++++ THE DATA ++++
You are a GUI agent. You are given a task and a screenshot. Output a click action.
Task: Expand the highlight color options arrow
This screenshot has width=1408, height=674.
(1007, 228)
++++
++++ THE DATA ++++
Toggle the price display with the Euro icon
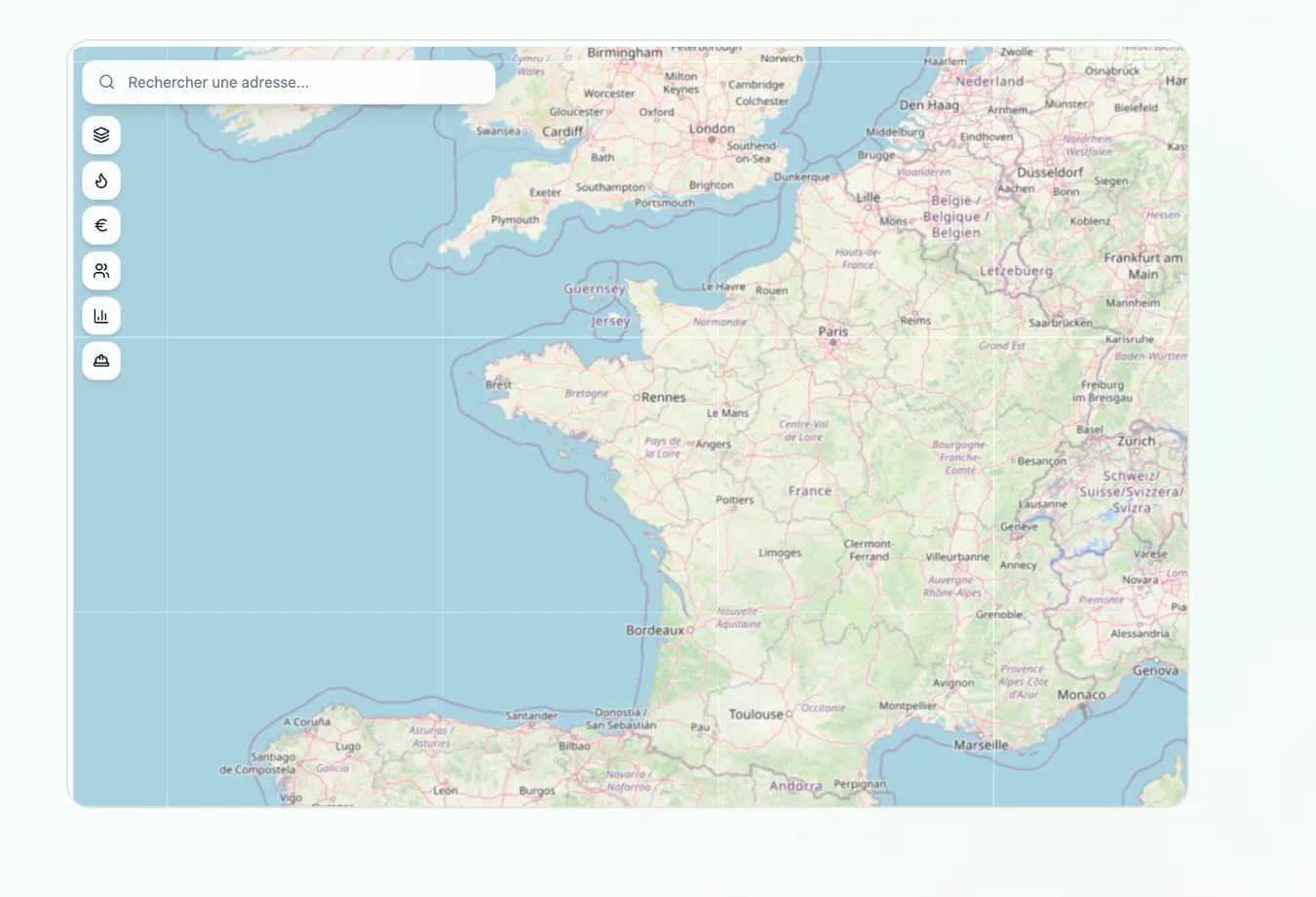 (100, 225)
++++
§ **WHAT IS BEING ASKED**: Express the rows from the line with "You are a GUI" to the line with "(1007, 228)" as a two-column CSV with headers instruction and click, one CSV line per row. Put each row's text and its answer in their own quoted field, replacing line breaks with spaces.

§ **FINAL RESULT**:
instruction,click
"You are a GUI agent. You are given a task and a screenshot. Output a click action. Task: Expand the highlight color options arrow This screenshot has width=1408, height=674.","(1007, 228)"